■ **WORK ORDER**:
Beginning with the line below that contains "Instruction: Switch to the 'Контракты" and ending with the line that contains "Switch to the File", copy every line exactly. Copy nothing else.

Collected data entries
◇ ◇ ◇
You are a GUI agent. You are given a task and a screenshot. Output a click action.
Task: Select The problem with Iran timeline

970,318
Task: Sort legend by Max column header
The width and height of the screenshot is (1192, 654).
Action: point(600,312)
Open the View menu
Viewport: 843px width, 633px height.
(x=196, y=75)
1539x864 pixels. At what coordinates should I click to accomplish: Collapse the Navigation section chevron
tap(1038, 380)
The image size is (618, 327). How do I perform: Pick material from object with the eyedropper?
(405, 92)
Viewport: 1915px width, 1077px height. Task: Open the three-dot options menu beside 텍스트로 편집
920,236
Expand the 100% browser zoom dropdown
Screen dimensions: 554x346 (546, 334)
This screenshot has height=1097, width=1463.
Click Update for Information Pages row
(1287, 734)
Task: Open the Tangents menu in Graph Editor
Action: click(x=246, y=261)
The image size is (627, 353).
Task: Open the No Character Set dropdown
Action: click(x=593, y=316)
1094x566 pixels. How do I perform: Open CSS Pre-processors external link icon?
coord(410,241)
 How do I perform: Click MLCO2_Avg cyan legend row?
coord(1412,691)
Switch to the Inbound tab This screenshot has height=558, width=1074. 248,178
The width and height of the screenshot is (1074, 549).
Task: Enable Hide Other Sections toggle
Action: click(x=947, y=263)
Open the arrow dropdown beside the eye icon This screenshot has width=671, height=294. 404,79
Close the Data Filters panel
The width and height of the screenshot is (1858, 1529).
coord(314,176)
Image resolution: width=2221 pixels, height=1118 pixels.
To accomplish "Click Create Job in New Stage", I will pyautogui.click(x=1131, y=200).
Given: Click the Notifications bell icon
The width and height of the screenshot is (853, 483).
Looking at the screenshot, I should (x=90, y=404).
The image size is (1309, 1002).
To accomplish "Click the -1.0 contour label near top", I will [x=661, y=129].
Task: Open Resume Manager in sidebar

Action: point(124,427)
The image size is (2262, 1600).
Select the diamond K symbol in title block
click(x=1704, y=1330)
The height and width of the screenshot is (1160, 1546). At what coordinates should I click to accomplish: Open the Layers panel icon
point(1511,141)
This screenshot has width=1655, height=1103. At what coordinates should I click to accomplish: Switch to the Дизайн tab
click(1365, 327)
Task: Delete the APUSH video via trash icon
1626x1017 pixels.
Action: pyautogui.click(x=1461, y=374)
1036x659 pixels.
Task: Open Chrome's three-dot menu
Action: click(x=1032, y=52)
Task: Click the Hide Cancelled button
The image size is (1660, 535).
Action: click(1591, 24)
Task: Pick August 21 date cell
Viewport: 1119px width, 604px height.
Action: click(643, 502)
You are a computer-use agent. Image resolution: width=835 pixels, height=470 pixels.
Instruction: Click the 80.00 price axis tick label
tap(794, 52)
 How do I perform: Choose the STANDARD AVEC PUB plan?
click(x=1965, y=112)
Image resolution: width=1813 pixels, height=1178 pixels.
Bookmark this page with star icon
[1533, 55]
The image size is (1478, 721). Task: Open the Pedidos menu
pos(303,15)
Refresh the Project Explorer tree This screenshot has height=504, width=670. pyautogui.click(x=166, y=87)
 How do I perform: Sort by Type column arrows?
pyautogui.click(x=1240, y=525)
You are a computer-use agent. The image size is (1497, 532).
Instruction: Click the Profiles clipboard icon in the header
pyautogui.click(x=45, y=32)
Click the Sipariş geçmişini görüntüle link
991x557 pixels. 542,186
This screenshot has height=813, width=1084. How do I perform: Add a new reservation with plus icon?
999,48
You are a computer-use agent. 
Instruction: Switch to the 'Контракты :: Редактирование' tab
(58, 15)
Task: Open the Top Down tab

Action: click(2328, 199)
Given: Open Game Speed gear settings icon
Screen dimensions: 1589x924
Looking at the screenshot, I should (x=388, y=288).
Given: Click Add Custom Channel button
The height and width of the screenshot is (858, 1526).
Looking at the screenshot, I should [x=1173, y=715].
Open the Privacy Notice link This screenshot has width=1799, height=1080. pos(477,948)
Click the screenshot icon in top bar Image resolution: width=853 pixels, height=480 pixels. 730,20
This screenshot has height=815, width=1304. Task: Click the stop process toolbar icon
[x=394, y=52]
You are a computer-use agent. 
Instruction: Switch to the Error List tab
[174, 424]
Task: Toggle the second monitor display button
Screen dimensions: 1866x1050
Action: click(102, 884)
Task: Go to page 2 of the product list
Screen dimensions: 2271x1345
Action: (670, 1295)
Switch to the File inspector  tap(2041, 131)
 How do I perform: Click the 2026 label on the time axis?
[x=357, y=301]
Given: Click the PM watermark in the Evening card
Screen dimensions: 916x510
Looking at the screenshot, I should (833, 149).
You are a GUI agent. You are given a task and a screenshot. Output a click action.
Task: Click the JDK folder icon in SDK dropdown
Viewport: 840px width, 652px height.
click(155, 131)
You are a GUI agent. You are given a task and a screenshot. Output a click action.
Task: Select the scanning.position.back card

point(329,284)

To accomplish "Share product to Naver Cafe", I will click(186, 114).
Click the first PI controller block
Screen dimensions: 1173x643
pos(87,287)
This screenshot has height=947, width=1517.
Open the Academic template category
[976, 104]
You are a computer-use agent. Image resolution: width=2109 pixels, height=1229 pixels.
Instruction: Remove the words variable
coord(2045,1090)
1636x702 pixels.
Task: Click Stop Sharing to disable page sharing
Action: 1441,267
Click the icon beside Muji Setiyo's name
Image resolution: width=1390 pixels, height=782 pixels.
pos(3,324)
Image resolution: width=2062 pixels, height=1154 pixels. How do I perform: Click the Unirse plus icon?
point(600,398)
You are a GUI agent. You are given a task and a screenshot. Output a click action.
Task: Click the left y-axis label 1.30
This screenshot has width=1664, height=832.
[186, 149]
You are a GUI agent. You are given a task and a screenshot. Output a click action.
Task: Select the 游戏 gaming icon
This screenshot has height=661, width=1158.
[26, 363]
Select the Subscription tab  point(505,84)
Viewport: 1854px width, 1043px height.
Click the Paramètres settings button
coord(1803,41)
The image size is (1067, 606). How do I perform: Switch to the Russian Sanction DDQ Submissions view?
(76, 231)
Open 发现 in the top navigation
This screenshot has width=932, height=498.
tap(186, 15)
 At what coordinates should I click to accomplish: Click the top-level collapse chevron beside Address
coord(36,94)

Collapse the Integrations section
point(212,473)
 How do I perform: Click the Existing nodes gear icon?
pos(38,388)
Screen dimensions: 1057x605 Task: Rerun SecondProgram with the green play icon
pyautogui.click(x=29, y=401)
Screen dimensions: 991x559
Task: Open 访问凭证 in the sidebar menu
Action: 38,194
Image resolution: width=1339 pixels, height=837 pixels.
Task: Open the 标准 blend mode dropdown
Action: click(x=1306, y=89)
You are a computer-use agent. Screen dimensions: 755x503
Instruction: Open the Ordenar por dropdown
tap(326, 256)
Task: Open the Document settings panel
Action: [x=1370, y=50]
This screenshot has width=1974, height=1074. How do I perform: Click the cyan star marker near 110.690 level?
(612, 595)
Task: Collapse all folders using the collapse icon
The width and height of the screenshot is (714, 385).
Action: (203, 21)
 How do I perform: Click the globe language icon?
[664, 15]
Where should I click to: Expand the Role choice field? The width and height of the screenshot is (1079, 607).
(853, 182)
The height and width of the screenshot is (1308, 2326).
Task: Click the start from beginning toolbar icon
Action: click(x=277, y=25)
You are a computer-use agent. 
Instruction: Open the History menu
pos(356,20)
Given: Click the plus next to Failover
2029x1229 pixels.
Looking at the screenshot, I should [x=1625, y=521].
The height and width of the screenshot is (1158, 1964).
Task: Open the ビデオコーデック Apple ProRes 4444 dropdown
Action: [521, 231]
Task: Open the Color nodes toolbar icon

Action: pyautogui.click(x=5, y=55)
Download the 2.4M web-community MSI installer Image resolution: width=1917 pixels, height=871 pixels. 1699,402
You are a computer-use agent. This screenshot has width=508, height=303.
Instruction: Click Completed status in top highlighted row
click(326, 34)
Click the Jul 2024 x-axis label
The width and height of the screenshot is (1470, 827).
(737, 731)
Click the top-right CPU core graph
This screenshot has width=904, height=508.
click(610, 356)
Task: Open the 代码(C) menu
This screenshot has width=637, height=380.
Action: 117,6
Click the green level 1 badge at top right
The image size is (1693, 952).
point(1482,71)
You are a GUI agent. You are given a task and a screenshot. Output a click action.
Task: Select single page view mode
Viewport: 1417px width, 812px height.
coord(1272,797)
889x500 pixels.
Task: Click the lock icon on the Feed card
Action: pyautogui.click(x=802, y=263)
◇ ◇ ◇
■ **YOUR SOLUTION**:
Instruction: Switch to the 'Контракты :: Редактирование' tab
(58, 15)
Task: Open the Top Down tab

Action: click(2328, 199)
Given: Open Game Speed gear settings icon
Screen dimensions: 1589x924
Looking at the screenshot, I should (x=388, y=288).
Given: Click Add Custom Channel button
The height and width of the screenshot is (858, 1526).
Looking at the screenshot, I should [x=1173, y=715].
Open the Privacy Notice link This screenshot has width=1799, height=1080. pos(477,948)
Click the screenshot icon in top bar Image resolution: width=853 pixels, height=480 pixels. 730,20
This screenshot has height=815, width=1304. Task: Click the stop process toolbar icon
[x=394, y=52]
You are a computer-use agent. 
Instruction: Switch to the Error List tab
[174, 424]
Task: Toggle the second monitor display button
Screen dimensions: 1866x1050
Action: click(102, 884)
Task: Go to page 2 of the product list
Screen dimensions: 2271x1345
Action: (670, 1295)
Switch to the File inspector  tap(2041, 131)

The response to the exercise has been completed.